Что случится, если я выпущу на свободу всю правду, которую хранила глубоко в себе? Дэвис любил меня, и я это знала. Я знала, что такая новость его ранит, но рана будет не смертельной. Знала, что он меня простит, и знала, как это будет чудесно. Ру, чёрт бы её побрал, научила меня этому. Признание приносит столько покоя.
Её власть надо мной станет вдвое слабее, у меня появится защитник. У Дэвиса такие чёткие, надежные моральные ориентиры. Он знает, как поступить правильно. Или лучше сказать, правильнее всего, потому что однозначно правильного решения я в этой ситуации принять не смогу.
Я никак не могла решиться, на языке вертелись тысячи слов. Посмотрела на него через плечо, забыв поставить на место тюбик с кремом.
— Зайка, ну что такое? — спросил он, всерьёз обеспокоившись. Его спина стала прямее, лоб свела хмурая складка. — Что стряслось? Расскажи мне.
И вот какие слова у меня вырвались:
— Мне кажется, Гарнир изменяет Шар.
Я не знала, почему это сказала — чтобы поделиться хоть какой-то правдой или чтобы поддержать разговор. Знала только, что эта фраза сама вылетела у меня изо рта.
Дэвис немного помолчал, но я чувствовала, как его беспокойство принимает другую форму, выходя за пределы наших семейных проблем в круг побольше, где обитала Шар.
— Кретин, — произнёс он наконец.
— Ты не удивлён, — поставив крем на тумбочку, я забралась под одеяло.
— Ну, это же Гарнир, — сказал он так, будто эти слова всё объясняли. Почти так оно и было. Я никогда не считала Филлипа достойным властителем Шарлоттиного сердца. — Как он может каждый день сидеть напротив неё за ужином, смотреть ей в глаза?
Я не ответила, хотя могла бы. Я пыталась понять свои внутренние механизмы. Человеческая способность расставлять приоритеты просто поразительна, и, Господи, Ру была права: я сложена, как оригами, и Филлип тоже, как бы мне ни было противно осознавать, что у нас с ним есть общие черты.

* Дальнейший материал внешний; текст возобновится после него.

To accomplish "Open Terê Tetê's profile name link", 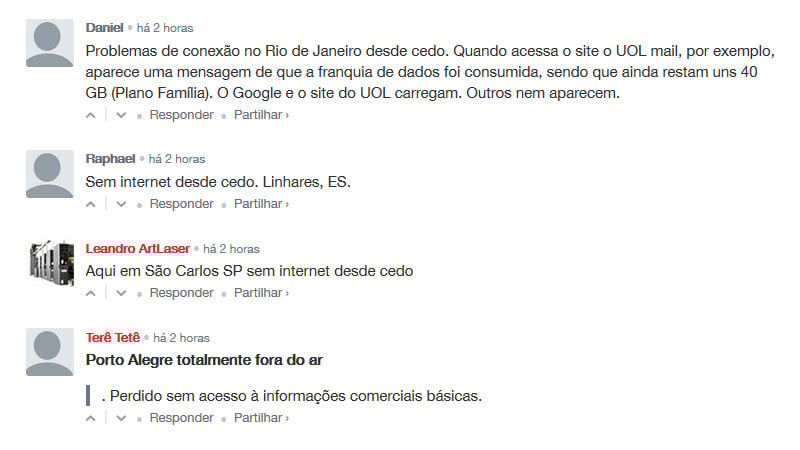I will [113, 337].
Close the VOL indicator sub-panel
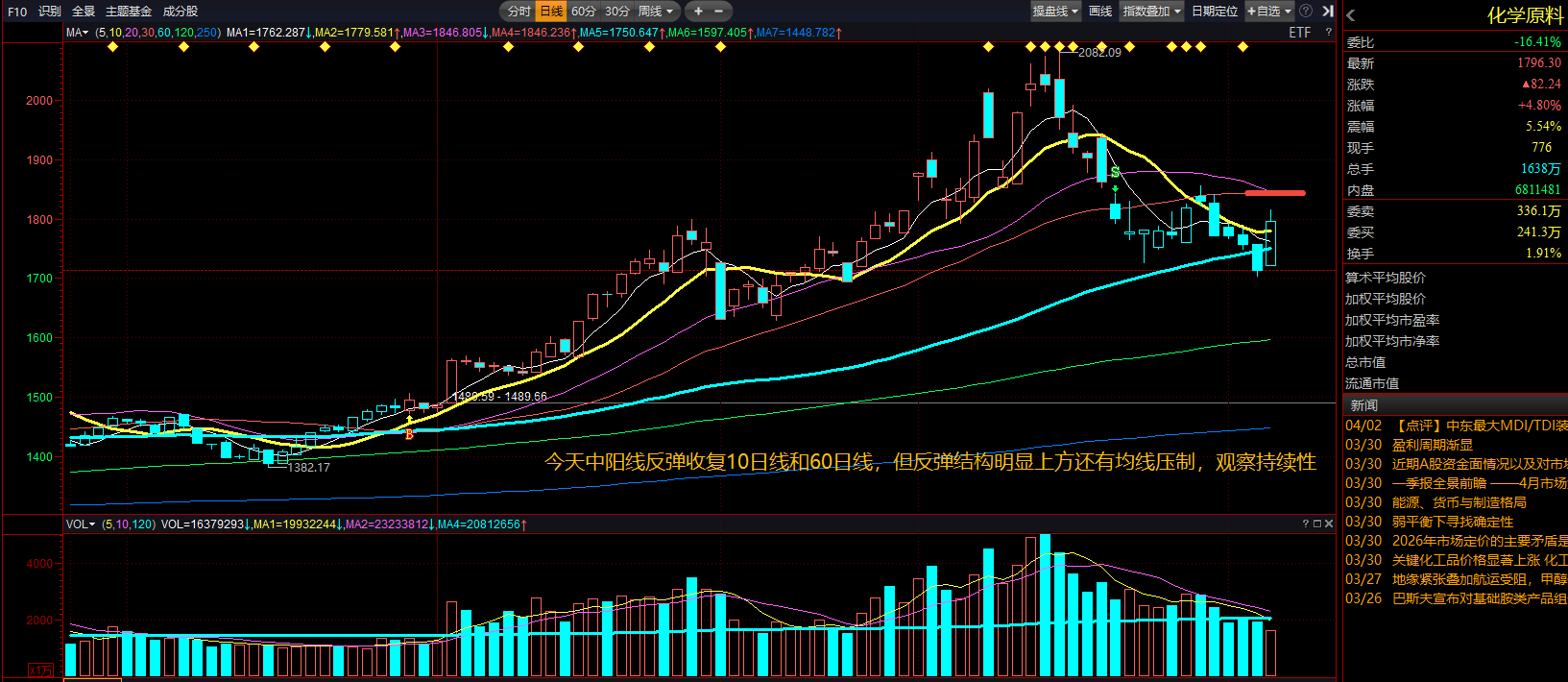Image resolution: width=1568 pixels, height=682 pixels. point(1329,524)
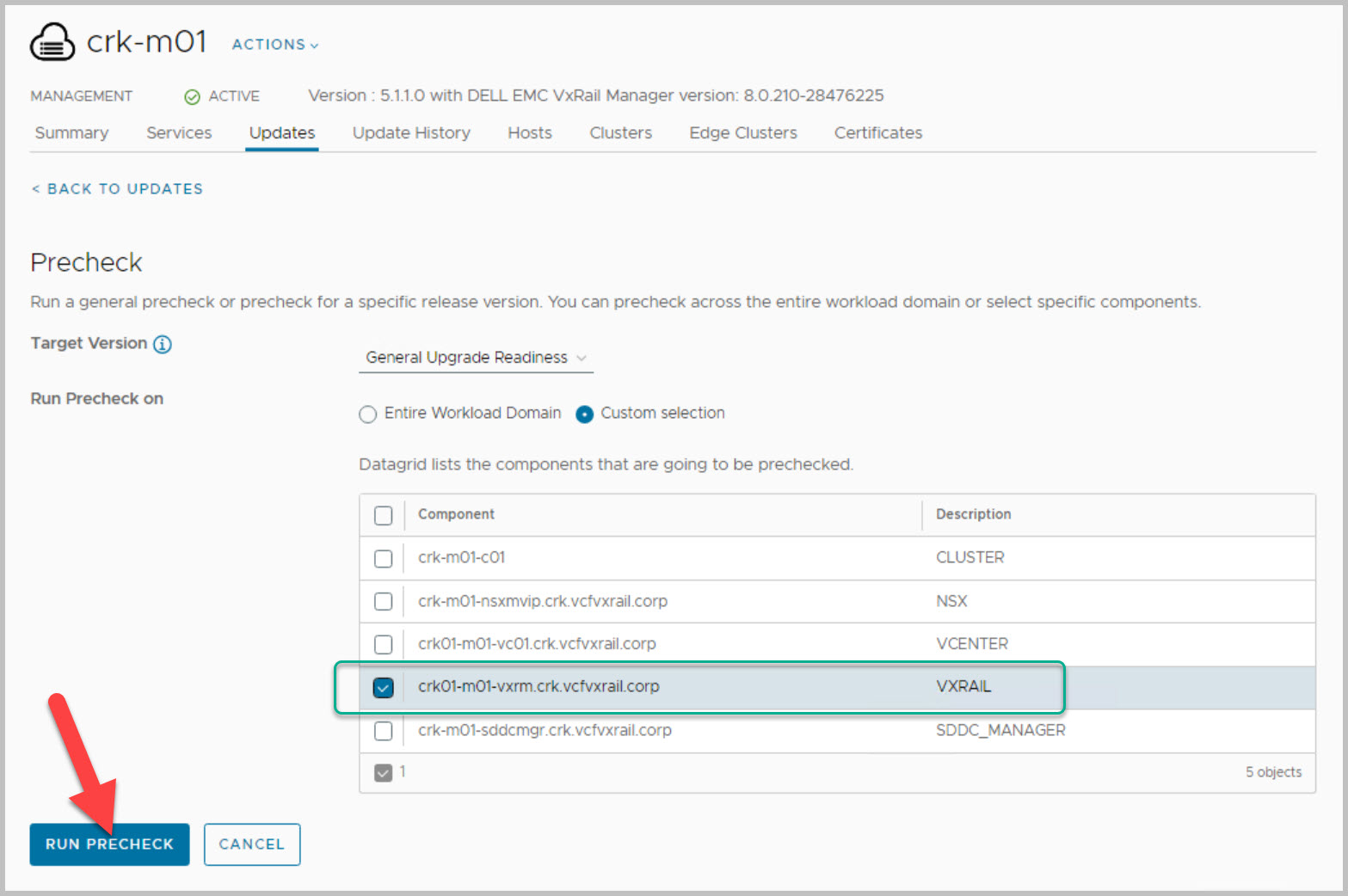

Дэвис, всё ещё обдумывавший мои слова, спросил:
— Тебе Шарлотта сказала? Она уверена?
— Шар ничего не знает, — ответила я, и его брови поползли вверх.
— Тогда откуда знаешь ты?
Я рассказала ему, умолчав об игре. Правила было слишком долго объяснять, и к тому же могли последовать вопросы, отвечать на которые я была не готова. Мне не хотелось, чтобы он спросил, сколько раундов я выиграла. Поэтому я сообщила лишь, что подслушала разговор Тейт с подругами в книжном клубе и предположила, что это мог быть Филлип, а на следующий день Тейт явилась ко мне и сама во всём призналась. Я сказала, что Тейт описала этот поцелуй как ничего не значившую пьяную глупость, которая больше не повторится. Дэвис помолчал немного, переваривая услышанное. Потом спросил:
— Ты веришь Тейт?
— Не знаю. И это тоже проблема.
Взгляд тёмных глаз Дэвиса был серьёзным, сочувствующим, но я не видела в них ответа. Поэтому спросила:
— Вот ты предпочёл бы знать?
— Что ты мне изменяешь? Да, уж пожалуйста, — ответил он очень сухо. — И лучше до того, как подаришь мне сифилис.
Я рассмеялась, и в то же время мне захотелось задать ещё один вопрос. Уже не только о Шарлотте.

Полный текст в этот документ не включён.